(Serangkaian catatan)
▬▬▬▬▬▬

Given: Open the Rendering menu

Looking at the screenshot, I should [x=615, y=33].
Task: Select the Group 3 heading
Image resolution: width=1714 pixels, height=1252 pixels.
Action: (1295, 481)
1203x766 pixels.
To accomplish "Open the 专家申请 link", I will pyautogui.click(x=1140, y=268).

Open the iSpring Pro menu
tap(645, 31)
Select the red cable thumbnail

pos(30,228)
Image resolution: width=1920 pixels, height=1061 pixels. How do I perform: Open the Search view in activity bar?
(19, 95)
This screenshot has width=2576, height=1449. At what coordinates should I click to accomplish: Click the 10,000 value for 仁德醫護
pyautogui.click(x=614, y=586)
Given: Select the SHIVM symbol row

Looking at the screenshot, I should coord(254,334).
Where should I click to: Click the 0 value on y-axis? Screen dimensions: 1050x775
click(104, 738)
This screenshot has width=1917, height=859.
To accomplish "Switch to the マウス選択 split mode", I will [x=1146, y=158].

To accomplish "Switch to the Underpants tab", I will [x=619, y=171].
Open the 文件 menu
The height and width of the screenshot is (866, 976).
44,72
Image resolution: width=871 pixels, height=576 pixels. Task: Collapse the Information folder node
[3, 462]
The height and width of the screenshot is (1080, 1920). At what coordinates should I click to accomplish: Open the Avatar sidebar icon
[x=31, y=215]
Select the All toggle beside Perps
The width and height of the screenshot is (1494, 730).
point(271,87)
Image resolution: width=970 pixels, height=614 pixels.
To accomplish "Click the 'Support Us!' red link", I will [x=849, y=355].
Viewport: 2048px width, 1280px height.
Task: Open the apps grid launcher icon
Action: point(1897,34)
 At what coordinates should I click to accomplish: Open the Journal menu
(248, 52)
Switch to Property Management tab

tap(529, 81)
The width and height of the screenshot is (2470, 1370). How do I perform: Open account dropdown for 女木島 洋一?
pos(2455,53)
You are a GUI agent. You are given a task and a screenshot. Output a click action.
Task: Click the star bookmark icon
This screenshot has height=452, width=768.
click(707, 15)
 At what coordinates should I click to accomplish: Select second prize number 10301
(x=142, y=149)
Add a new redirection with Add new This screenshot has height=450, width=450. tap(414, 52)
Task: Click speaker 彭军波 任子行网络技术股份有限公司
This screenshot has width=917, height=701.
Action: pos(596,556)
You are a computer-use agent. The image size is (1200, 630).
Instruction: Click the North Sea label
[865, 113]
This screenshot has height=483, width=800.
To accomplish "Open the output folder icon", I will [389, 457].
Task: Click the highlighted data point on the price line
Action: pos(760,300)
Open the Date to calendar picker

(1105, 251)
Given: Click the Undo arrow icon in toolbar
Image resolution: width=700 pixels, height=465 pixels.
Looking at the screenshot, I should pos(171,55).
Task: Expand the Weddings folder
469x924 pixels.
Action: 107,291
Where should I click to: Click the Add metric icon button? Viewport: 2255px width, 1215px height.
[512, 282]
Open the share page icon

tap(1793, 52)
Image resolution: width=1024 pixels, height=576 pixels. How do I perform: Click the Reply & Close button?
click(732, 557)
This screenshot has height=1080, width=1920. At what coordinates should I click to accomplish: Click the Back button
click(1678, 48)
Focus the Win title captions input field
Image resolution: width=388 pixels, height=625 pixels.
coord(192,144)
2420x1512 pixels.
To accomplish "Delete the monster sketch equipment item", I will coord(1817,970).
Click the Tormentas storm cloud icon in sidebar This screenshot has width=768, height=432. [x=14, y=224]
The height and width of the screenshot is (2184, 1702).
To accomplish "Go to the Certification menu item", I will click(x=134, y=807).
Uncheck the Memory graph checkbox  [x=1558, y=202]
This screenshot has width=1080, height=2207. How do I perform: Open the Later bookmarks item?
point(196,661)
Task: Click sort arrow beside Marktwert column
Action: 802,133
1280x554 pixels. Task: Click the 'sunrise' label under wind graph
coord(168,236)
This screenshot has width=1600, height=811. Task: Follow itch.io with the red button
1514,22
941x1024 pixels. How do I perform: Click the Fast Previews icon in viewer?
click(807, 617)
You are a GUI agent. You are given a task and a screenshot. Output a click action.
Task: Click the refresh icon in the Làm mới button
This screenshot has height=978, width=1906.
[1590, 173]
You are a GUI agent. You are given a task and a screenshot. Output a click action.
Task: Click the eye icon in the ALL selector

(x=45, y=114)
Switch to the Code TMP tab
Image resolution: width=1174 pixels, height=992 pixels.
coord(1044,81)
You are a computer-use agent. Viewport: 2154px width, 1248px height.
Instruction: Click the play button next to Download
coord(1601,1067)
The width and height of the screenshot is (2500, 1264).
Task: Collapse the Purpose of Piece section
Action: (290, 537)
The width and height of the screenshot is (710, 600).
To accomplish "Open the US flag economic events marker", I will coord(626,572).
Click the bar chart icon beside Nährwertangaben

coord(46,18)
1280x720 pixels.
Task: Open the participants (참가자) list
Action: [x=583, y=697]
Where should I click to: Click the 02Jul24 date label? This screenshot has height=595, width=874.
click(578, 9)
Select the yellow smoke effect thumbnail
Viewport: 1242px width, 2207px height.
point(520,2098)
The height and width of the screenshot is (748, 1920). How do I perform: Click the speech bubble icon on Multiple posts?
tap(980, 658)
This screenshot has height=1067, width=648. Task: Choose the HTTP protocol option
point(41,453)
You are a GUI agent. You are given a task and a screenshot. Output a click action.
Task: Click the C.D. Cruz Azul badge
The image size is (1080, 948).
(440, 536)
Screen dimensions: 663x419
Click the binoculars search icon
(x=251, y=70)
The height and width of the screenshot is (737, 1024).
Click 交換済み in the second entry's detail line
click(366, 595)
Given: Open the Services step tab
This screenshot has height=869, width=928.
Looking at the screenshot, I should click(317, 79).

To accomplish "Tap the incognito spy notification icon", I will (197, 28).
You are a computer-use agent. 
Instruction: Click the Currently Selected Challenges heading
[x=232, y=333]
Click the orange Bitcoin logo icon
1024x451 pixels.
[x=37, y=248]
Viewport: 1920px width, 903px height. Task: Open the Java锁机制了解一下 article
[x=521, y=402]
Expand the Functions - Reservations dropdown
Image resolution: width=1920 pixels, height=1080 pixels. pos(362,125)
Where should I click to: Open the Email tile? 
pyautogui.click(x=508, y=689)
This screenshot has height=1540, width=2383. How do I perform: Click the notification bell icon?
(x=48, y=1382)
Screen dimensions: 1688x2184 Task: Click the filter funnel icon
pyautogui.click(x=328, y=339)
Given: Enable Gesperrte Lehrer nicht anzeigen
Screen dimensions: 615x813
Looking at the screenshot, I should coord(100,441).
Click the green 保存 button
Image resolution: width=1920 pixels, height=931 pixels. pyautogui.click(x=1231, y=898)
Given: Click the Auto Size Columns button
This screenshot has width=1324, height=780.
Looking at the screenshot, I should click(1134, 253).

▬▬▬▬▬▬

* **Uraian Tugas**
Sunting seluruh daftar di atas dengan mengganti setiap "menu" menjadi "panel", dan biarkan bagian lainnya tetap sama.

* **Jawaban Tugas**
Given: Open the Rendering panel

Looking at the screenshot, I should [x=615, y=33].
Task: Select the Group 3 heading
Image resolution: width=1714 pixels, height=1252 pixels.
Action: (1295, 481)
1203x766 pixels.
To accomplish "Open the 专家申请 link", I will pyautogui.click(x=1140, y=268).

Open the iSpring Pro panel
tap(645, 31)
Select the red cable thumbnail

pos(30,228)
Image resolution: width=1920 pixels, height=1061 pixels. How do I perform: Open the Search view in activity bar?
(19, 95)
This screenshot has width=2576, height=1449. At what coordinates should I click to accomplish: Click the 10,000 value for 仁德醫護
pyautogui.click(x=614, y=586)
Given: Select the SHIVM symbol row

Looking at the screenshot, I should coord(254,334).
Where should I click to: Click the 0 value on y-axis? Screen dimensions: 1050x775
click(104, 738)
This screenshot has width=1917, height=859.
To accomplish "Switch to the マウス選択 split mode", I will [x=1146, y=158].

To accomplish "Switch to the Underpants tab", I will [x=619, y=171].
Open the 文件 panel
The height and width of the screenshot is (866, 976).
44,72
Image resolution: width=871 pixels, height=576 pixels. Task: Collapse the Information folder node
[3, 462]
The height and width of the screenshot is (1080, 1920). At what coordinates should I click to accomplish: Open the Avatar sidebar icon
[x=31, y=215]
Select the All toggle beside Perps
The width and height of the screenshot is (1494, 730).
point(271,87)
Image resolution: width=970 pixels, height=614 pixels.
To accomplish "Click the 'Support Us!' red link", I will [x=849, y=355].
Viewport: 2048px width, 1280px height.
Task: Open the apps grid launcher icon
Action: point(1897,34)
 At what coordinates should I click to accomplish: Open the Journal panel
(248, 52)
Switch to Property Management tab

tap(529, 81)
The width and height of the screenshot is (2470, 1370). How do I perform: Open account dropdown for 女木島 洋一?
pos(2455,53)
You are a GUI agent. You are given a task and a screenshot. Output a click action.
Task: Click the star bookmark icon
This screenshot has height=452, width=768.
click(707, 15)
 At what coordinates should I click to accomplish: Select second prize number 10301
(x=142, y=149)
Add a new redirection with Add new This screenshot has height=450, width=450. tap(414, 52)
Task: Click speaker 彭军波 任子行网络技术股份有限公司
This screenshot has width=917, height=701.
Action: pos(596,556)
You are a computer-use agent. The image size is (1200, 630).
Instruction: Click the North Sea label
[865, 113]
This screenshot has height=483, width=800.
To accomplish "Open the output folder icon", I will [389, 457].
Task: Click the highlighted data point on the price line
Action: pos(760,300)
Open the Date to calendar picker

(1105, 251)
Given: Click the Undo arrow icon in toolbar
Image resolution: width=700 pixels, height=465 pixels.
Looking at the screenshot, I should pos(171,55).
Task: Expand the Weddings folder
469x924 pixels.
Action: 107,291
Where should I click to: Click the Add metric icon button? Viewport: 2255px width, 1215px height.
[512, 282]
Open the share page icon

tap(1793, 52)
Image resolution: width=1024 pixels, height=576 pixels. How do I perform: Click the Reply & Close button?
click(732, 557)
This screenshot has height=1080, width=1920. At what coordinates should I click to accomplish: Click the Back button
click(1678, 48)
Focus the Win title captions input field
Image resolution: width=388 pixels, height=625 pixels.
coord(192,144)
2420x1512 pixels.
To accomplish "Delete the monster sketch equipment item", I will coord(1817,970).
Click the Tormentas storm cloud icon in sidebar This screenshot has width=768, height=432. [x=14, y=224]
The height and width of the screenshot is (2184, 1702).
To accomplish "Go to the Certification panel item", I will click(x=134, y=807).
Uncheck the Memory graph checkbox  [x=1558, y=202]
This screenshot has width=1080, height=2207. How do I perform: Open the Later bookmarks item?
point(196,661)
Task: Click sort arrow beside Marktwert column
Action: 802,133
1280x554 pixels. Task: Click the 'sunrise' label under wind graph
coord(168,236)
This screenshot has width=1600, height=811. Task: Follow itch.io with the red button
1514,22
941x1024 pixels. How do I perform: Click the Fast Previews icon in viewer?
click(807, 617)
You are a GUI agent. You are given a task and a screenshot. Output a click action.
Task: Click the refresh icon in the Làm mới button
This screenshot has height=978, width=1906.
[1590, 173]
You are a GUI agent. You are given a task and a screenshot. Output a click action.
Task: Click the eye icon in the ALL selector

(x=45, y=114)
Switch to the Code TMP tab
Image resolution: width=1174 pixels, height=992 pixels.
coord(1044,81)
You are a computer-use agent. Viewport: 2154px width, 1248px height.
Instruction: Click the play button next to Download
coord(1601,1067)
The width and height of the screenshot is (2500, 1264).
Task: Collapse the Purpose of Piece section
Action: (290, 537)
The width and height of the screenshot is (710, 600).
To accomplish "Open the US flag economic events marker", I will coord(626,572).
Click the bar chart icon beside Nährwertangaben

coord(46,18)
1280x720 pixels.
Task: Open the participants (참가자) list
Action: [x=583, y=697]
Where should I click to: Click the 02Jul24 date label? This screenshot has height=595, width=874.
click(578, 9)
Select the yellow smoke effect thumbnail
Viewport: 1242px width, 2207px height.
point(520,2098)
The height and width of the screenshot is (748, 1920). How do I perform: Click the speech bubble icon on Multiple posts?
tap(980, 658)
This screenshot has height=1067, width=648. Task: Choose the HTTP protocol option
point(41,453)
You are a GUI agent. You are given a task and a screenshot. Output a click action.
Task: Click the C.D. Cruz Azul badge
The image size is (1080, 948).
(440, 536)
Screen dimensions: 663x419
Click the binoculars search icon
(x=251, y=70)
The height and width of the screenshot is (737, 1024).
Click 交換済み in the second entry's detail line
click(366, 595)
Given: Open the Services step tab
This screenshot has height=869, width=928.
Looking at the screenshot, I should click(317, 79).

To accomplish "Tap the incognito spy notification icon", I will (197, 28).
You are a computer-use agent. 
Instruction: Click the Currently Selected Challenges heading
[x=232, y=333]
Click the orange Bitcoin logo icon
1024x451 pixels.
[x=37, y=248]
Viewport: 1920px width, 903px height. Task: Open the Java锁机制了解一下 article
[x=521, y=402]
Expand the Functions - Reservations dropdown
Image resolution: width=1920 pixels, height=1080 pixels. pos(362,125)
Where should I click to: Open the Email tile? 
pyautogui.click(x=508, y=689)
This screenshot has height=1540, width=2383. How do I perform: Click the notification bell icon?
(x=48, y=1382)
Screen dimensions: 1688x2184 Task: Click the filter funnel icon
pyautogui.click(x=328, y=339)
Given: Enable Gesperrte Lehrer nicht anzeigen
Screen dimensions: 615x813
Looking at the screenshot, I should coord(100,441).
Click the green 保存 button
Image resolution: width=1920 pixels, height=931 pixels. pyautogui.click(x=1231, y=898)
Given: Click the Auto Size Columns button
This screenshot has width=1324, height=780.
Looking at the screenshot, I should click(1134, 253).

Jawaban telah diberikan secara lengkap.